The profit ends up being $3 or $4 per user per month because it costs Microsoft $6 or $7 per user to run the data centers powering the cloud service. "We can do that at scale," Koefoed noted. "Interestingly, one of the things that we've learned in our search business is how to run data centers at scale."

Koefoed gave the example in response to investors' questions about how Microsoft's revenue in the cloud compares to its traditional business model of selling software licenses. The popularity of Google Apps with small businesses is among the factors that forced Microsoft to expand its Web-based offerings, but investors are likely concerned these offerings will cannibalize Microsoft's existing revenue streams.

Koefoed's example leaves out the fact that Office 365 is appealing mostly to smaller businesses with few users. The small business version of Office 365, which includes Exchange, SharePoint, Lync and Office Web Apps, costs only $6 per user per month. An actual Exchange Server license, meanwhile, costs $700 for a standard edition and $4,000 for an enterprise edition, plus extra charges for client access licenses.
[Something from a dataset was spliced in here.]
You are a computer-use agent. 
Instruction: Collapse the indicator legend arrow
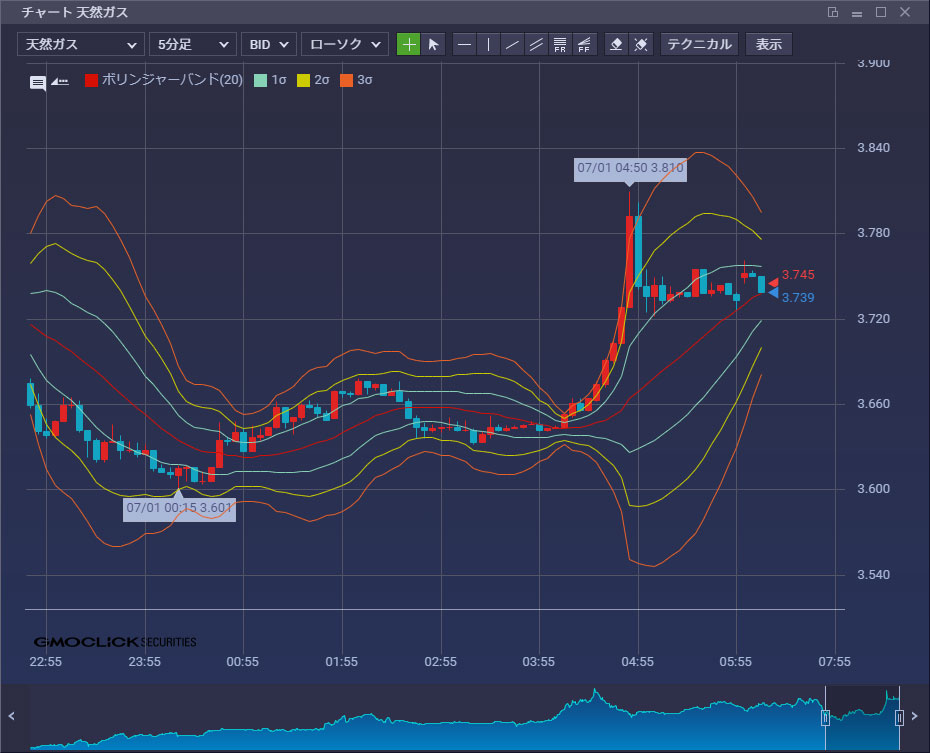60,82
Enterprises can lessen the financial hit because of their scale, making the economics of running their own servers worthwhile for the customer, which is why Koefoed can say enterprises pay Microsoft only $2 per user per month to run Exchange. For small customers, the per-user cost of running Exchange Server without a cloud subscription would be higher, and therefore more profitable for Microsoft. Whether Microsoft actually makes more per-user profit from cloud services than packaged software is therefore questionable.
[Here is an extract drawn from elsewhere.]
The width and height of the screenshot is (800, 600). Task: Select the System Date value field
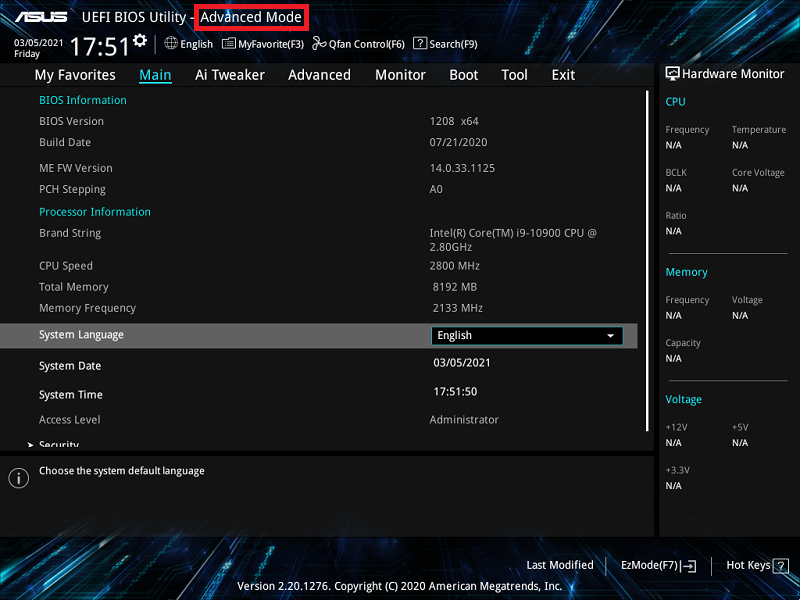tap(462, 363)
Beyond that, Koefoed's example does not mention the profitability of SharePoint, Lync and Office Web Apps. Office Web Apps in particular could cannibalize Microsoft's revenue, because it can be used for free by consumers, and comes with most Office 365 packages. To prevent revenue loss, Microsoft has limited the functionality of Office Web Apps compared to the pricier client versions of Office, and offers a higher-priced version of Office 365 that comes with the desktop client version of Office Professional Plus.

Google Apps for Business, which offers email, calendar and documents, costs $50 per user per year or $5 per user per month.

Microsoft is quickly growing revenue and profit in most of its businesses with the exception of the Bing search engine and mobile devices, but has not succeeded in convincing investors to pump up its stock price. Longtime rival Apple passed Microsoft in market cap last year, and this week briefly became the world's most valued company ahead of Exxon. In the eyes of investors, Microsoft's mobile phone and tablet failures have overshadowed sales of 400 million Windows 7 licenses and 100 million Office 2010 licenses.

"We had super good results ending the year," Koefoed said, referring to the end of Microsoft's fiscal year in July. "In addition to the fact that we're making the investments to move into the cloud, our revenue for the year was up 12%. Operating income was up 13%. So, we saw another year of year over year margin expansion. And then, earnings per share was up 28% as we rounded out the year."